Mentalmente, elaboró una lista de la gente a la que tenía que llamar, temiendo que llegara el momento de darle la noticia al hermano de Nat, a la hermana que tenía en Australia, a sus amigos. Tanto su padre como su madre habían muerto antes de los sesenta, su padre de un ataque al corazón y su madre de cáncer, y Nat solía bromear diciendo que nunca llegaría a viejo. Menuda broma.

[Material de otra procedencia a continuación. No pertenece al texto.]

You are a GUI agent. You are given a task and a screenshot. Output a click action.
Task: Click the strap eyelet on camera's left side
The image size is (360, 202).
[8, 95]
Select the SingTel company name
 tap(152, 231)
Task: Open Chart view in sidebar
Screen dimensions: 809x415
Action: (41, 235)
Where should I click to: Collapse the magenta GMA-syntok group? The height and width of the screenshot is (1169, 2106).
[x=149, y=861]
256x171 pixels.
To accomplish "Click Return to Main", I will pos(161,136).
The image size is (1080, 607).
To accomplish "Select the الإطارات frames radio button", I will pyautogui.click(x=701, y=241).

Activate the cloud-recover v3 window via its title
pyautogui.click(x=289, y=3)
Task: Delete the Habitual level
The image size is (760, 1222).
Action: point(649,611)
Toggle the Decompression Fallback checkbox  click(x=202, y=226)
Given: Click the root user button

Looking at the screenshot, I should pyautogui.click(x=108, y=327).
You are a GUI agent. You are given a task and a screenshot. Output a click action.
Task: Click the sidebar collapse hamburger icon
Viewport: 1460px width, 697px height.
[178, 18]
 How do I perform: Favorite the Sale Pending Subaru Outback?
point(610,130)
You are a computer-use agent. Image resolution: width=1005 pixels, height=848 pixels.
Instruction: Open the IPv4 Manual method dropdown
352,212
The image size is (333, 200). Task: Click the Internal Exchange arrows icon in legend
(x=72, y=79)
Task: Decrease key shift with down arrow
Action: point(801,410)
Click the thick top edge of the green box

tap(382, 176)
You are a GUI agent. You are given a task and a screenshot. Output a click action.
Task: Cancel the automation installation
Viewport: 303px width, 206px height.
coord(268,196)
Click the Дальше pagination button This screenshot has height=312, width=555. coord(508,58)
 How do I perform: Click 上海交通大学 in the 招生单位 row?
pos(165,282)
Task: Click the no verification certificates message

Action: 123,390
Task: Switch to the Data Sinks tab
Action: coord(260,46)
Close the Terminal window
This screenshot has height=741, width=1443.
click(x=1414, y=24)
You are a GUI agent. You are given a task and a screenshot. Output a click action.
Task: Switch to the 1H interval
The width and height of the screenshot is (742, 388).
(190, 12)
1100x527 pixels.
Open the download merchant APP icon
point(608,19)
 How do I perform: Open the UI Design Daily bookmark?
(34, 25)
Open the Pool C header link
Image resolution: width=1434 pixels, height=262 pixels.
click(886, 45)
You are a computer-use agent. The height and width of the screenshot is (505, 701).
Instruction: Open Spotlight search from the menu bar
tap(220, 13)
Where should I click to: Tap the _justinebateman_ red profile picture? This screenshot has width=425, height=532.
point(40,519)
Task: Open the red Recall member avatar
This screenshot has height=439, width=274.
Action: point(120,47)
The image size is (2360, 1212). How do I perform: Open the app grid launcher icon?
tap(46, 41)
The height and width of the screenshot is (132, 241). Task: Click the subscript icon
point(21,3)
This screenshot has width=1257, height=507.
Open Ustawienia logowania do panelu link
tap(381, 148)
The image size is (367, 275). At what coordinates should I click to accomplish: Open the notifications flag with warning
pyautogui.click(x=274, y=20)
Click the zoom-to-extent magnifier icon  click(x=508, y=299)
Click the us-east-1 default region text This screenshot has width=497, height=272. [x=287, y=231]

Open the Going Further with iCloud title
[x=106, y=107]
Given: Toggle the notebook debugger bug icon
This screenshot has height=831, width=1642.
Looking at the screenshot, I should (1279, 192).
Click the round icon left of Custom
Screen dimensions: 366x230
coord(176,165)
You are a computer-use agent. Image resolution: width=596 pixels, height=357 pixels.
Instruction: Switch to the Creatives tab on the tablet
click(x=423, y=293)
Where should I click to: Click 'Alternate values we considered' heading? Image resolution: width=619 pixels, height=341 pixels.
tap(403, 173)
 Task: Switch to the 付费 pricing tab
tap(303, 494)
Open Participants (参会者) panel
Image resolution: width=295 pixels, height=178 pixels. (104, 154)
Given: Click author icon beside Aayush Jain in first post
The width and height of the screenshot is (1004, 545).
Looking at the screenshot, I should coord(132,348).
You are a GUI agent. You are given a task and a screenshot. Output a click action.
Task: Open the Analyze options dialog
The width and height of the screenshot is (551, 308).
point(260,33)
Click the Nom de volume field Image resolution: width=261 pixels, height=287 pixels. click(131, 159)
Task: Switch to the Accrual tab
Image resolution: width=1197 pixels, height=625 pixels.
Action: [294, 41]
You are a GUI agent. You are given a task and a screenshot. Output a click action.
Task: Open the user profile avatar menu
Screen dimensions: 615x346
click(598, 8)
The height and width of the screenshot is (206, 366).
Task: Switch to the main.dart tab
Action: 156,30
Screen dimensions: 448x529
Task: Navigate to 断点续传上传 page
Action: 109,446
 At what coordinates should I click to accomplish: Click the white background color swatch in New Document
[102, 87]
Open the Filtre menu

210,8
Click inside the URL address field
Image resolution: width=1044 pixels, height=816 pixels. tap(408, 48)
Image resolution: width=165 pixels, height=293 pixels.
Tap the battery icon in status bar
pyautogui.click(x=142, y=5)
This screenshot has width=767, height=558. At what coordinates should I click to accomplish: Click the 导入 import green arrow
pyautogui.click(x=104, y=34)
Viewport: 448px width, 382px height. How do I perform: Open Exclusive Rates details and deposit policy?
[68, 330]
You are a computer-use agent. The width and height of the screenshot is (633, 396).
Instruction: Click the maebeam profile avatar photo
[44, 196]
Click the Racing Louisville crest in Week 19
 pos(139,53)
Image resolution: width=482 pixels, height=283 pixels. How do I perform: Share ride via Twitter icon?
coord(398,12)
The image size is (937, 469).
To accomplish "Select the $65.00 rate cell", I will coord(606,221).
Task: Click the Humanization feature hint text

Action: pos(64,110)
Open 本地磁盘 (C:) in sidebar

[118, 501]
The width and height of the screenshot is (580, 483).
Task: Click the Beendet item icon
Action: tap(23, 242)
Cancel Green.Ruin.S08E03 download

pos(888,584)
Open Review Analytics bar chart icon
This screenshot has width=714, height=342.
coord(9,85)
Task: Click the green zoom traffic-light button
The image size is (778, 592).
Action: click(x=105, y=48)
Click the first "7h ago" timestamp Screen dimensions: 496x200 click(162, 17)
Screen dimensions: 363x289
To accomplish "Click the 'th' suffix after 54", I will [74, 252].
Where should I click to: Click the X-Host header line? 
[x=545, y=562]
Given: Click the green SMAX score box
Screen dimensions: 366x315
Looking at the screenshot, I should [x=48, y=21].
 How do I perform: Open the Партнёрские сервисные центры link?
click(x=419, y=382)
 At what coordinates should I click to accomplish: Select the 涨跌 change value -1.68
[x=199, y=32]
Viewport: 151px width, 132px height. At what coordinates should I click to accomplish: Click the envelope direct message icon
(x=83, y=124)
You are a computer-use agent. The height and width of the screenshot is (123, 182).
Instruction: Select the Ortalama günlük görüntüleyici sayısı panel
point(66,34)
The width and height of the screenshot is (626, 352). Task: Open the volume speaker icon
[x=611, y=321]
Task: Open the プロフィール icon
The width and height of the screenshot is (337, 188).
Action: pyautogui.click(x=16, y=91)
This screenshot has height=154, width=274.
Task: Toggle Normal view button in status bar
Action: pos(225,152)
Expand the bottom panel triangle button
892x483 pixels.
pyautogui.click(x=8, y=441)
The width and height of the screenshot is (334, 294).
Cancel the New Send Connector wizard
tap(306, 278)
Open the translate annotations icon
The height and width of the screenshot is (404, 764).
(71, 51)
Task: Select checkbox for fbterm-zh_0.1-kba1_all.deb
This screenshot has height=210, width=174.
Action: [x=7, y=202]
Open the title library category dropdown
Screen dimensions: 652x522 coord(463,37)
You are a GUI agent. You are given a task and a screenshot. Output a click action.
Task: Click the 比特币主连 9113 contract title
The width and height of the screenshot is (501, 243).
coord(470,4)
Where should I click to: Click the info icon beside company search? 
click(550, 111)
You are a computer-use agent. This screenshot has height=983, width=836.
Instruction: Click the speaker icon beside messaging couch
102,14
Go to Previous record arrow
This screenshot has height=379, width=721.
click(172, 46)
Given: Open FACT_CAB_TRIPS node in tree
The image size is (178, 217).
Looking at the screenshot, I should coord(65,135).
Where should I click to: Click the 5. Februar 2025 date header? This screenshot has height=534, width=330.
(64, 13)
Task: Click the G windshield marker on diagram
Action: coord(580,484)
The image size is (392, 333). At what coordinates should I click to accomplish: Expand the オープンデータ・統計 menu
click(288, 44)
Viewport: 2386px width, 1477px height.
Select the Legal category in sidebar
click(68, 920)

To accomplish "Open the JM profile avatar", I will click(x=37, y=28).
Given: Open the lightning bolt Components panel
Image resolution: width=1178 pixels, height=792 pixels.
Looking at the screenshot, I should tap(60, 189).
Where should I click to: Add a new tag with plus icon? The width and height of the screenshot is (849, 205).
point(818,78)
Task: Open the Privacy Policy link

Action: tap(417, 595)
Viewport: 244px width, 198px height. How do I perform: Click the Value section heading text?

Se giró, volvió a la Unidad de Cuidados Intensivos y llamó al timbre. Una enfermera la hizo pasar. Allí hacía más calor que en el pasillo. La temperatura se mantenía a una temperatura suficiente para que los pacientes pudieran estar en la cama con el pijama del hospital o desnudos, sin correr el riesgo de resfriarse. Era una ironía -pensó, aunque no se regodeó en ello- que ella hubiera trabajado allí como enfermera en otro tiempo, en aquella misma unidad. Fue en aquel hospital donde conoció a Nat, poco después de que él empezara a trabajar en ingresos.

Sintió un movimiento en su interior. El bebé estaba dando patadas. El bebé «de los dos». De seis meses. Un niño.

Al girar a la derecha, pasando por el puesto central de enfermeras, donde habían dejado una pierna ortopédica sobre una silla, oyó que alguien corría una cortina. Miró hacia el otro extremo del pabellón y el corazón le dio un respingo. Una enfermera estaba corriendo la cortina azul de la cama 14, la de Nat. Ocultándola a los ojos de los extraños. Estaban a punto de realizarle nuevas pruebas y no estaba segura de tener el valor de estar con él mientras se las hacían. Pero había pasado casi todo el día sentada a su lado y sabía que tenía que estar en aquel momento. Tenía que seguir hablándole. Debía seguir alimentando esperanzas.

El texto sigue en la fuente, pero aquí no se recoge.